In a semiconductor device,
a gate driving circuit comprising a first circuit, the first circuit comprising:
a first transistor, a second transistor, a third transistor, a fourth transistor, a fifth transistor, a sixth transistor, a seventh transistor, an eighth transistor, and a ninth transistor; and
Includes a first wiring, a second wiring, a third wiring, a fourth wiring, a fifth wiring, a sixth wiring, and a seventh wiring,
One of the source and drain of the first transistor and one of the source and drain of the second transistor are electrically connected to the first wiring,
The other of the source and the drain of the first transistor is electrically connected to the second wiring,
The gate of the first transistor is electrically connected to the gate of the third transistor, one of the source and drain of the fifth transistor, one of the source and drain of the seventh transistor, and one of the source and drain of the eighth transistor. connected,
The other of the source and the drain of the eighth transistor and the gate of the eighth transistor are electrically connected to the fifth wiring,
The other of the source and the drain of the second transistor and the other of the source and the drain of the fourth transistor are electrically connected to the third wiring,
The other of the source and the drain of the fourth transistor is electrically connected to one of the gate of the fifth transistor and the source and drain of the sixth transistor,
The other of the source and the drain of the sixth transistor is electrically connected to the fourth wiring,
The gate of the seventh transistor is electrically connected to the sixth wiring,
One of the source and drain of the third transistor is electrically connected to one of the source and drain of the ninth transistor,
The gate of the ninth transistor is electrically connected to the seventh wiring,
A semiconductor device wherein a clock signal is input to the second wiring.

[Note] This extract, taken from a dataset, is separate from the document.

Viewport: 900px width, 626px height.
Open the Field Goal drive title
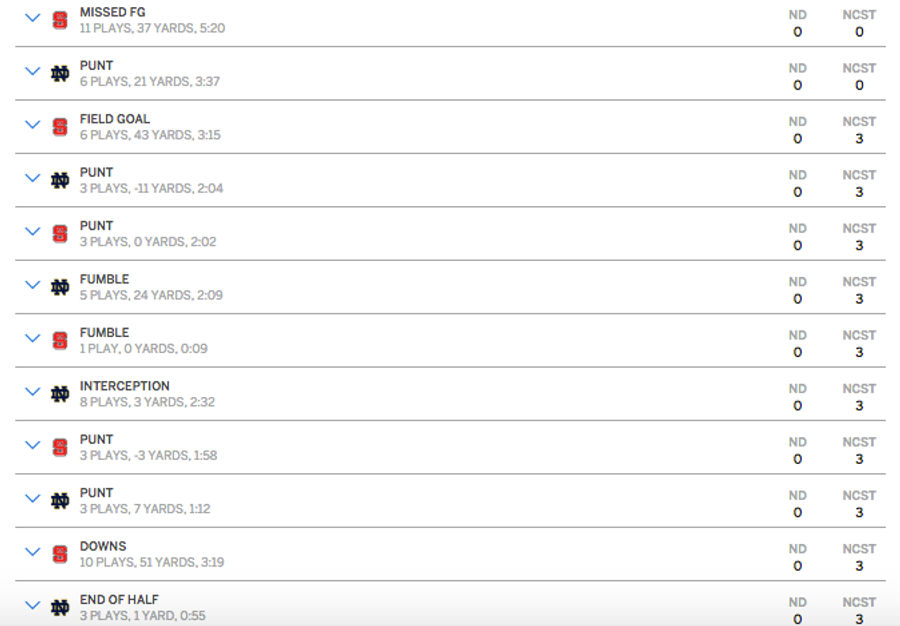115,119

According to claim 1,
As a pixel unit,
10th transistor; and
Further comprising the pixel portion including a display element electrically connected to the tenth transistor,
A gate of the tenth transistor is electrically connected to the first wiring. According to claim 1,
A semiconductor device, wherein each of the third wiring and the fourth wiring functions as a power supply line. According to claim 1,
The gate driving circuit further includes a second circuit in a different stage from the first circuit,
The semiconductor device wherein the fifth wiring is electrically connected to the second circuit. According to claim 1,
The gate driving circuit further includes a third circuit in a different stage from the first circuit,
The semiconductor device wherein the sixth wiring is electrically connected to the third circuit. According to claim 1,
The gate driving circuit further includes a second circuit in a different stage from the first circuit, and a third circuit in a different stage from the first circuit and the second circuit,
The fifth wiring is electrically connected to the second circuit,
The semiconductor device wherein the sixth wiring is electrically connected to the third circuit.